» Fragmento:
—————
En el transcurso de las últimas generaciones
hemos asistido a un incremento continuado de la presencia y el
tráfago de los coches en nuestras ciudades. Los que sobrepasamos
cierta edad, al hacer memoria de las calles y las plazas de nuestra
infancia, las vemos entonces casi libres de coches. Al regresar al
presente, las vemos anegadas de ellos, sea circulando, atascados o
atestando aceras. El contraste entre aquellas calles y las actuales
es total, y nos parece que las de hoy hubieran sufrido una riada de
hierro y caucho y petróleo que no podemos ya retirar, pues, según
parece, “no se puede ir contra el Progreso”. Los más jóvenes
han naturalizado la cotidianidad del coche y solo con gran esfuerzo
pueden imaginar su calle sin ellos, que ya la atestaban cuando
salieron la primera vez de su casa, tal vez para ser amarrados a la
sillita del asiento trasero del coche de sus papás.
—————
» Información proporcionada:
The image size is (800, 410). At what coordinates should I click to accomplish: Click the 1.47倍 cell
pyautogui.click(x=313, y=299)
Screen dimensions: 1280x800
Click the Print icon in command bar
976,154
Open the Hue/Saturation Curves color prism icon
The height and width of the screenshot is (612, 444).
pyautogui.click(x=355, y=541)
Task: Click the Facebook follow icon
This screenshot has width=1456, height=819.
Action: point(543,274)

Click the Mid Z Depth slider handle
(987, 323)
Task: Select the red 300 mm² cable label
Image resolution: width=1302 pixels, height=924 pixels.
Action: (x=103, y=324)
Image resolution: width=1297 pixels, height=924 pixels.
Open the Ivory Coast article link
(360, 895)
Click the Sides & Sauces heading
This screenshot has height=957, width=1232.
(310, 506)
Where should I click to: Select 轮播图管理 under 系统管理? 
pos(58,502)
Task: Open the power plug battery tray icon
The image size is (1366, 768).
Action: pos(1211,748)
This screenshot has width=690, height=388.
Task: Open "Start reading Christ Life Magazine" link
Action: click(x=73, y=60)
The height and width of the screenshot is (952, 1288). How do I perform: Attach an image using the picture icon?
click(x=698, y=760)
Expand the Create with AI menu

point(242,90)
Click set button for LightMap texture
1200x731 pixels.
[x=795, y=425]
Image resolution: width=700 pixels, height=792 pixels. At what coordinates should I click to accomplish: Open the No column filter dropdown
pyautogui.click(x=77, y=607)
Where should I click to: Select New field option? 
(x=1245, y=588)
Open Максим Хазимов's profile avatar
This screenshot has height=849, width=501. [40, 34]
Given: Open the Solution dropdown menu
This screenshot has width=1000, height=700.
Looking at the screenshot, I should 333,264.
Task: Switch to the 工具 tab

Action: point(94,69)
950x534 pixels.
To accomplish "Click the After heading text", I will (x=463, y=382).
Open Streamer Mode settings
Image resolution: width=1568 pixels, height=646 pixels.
—————
» Trabajo requerido:
A. Traduce al inglés esta oración del fragmento sobre los coches en la ciudad: "Los que sobrepasamos cierta edad, al hacer memoria de las calles y las plazas de nuestra infancia, las vemos entonces casi libres de coches."
B. Prosigue el fragmento sobre los coches en la ciudad a partir de su última oración.

» Respuestas por tarea:
A. Those of us past a certain age, when we call to mind the streets and squares of our childhood, see them back then as almost free of cars.

B.
Todas las generaciones que han venido a un mundo
ya motorizado no pueden concebir espontáneamente su ciudad sin el
pitido de los cláxones, el rugido de los motores, el humo de los
escapes. A la par que han aprendido a andar han incorporado el miedo
a “caerse de la acera”, a sobrepasar el angosto espacio del
parquecito o la plaza que, como excepción, el urbanismo del coche
les ha reservado. No tienen la vivencia de un tiempo en que toda la
extensión de las calles fue dominio de niños que jugaban y
viandantes que formaban corrillos sin tener que ir al próximo paso
de cebra o “saltar a la otra acera” evitando el atropello. La
escena plácida de la gente en mitad de la calle tomando el “solito”
o el “fresco” y charlando por el simple placer de charlar se les
figura un pintoresquismo estrambótico. Lo más parecido que han
visto los jóvenes a ese poblarse de gente las calles y plazas es la
estampa de algún viejo que coloca de perfil su hamaca en el hueco
entre umbral y coche; o la de los clientes en las terrazas de los
bares, que tienen que “consumir” si quieren estar en la calle.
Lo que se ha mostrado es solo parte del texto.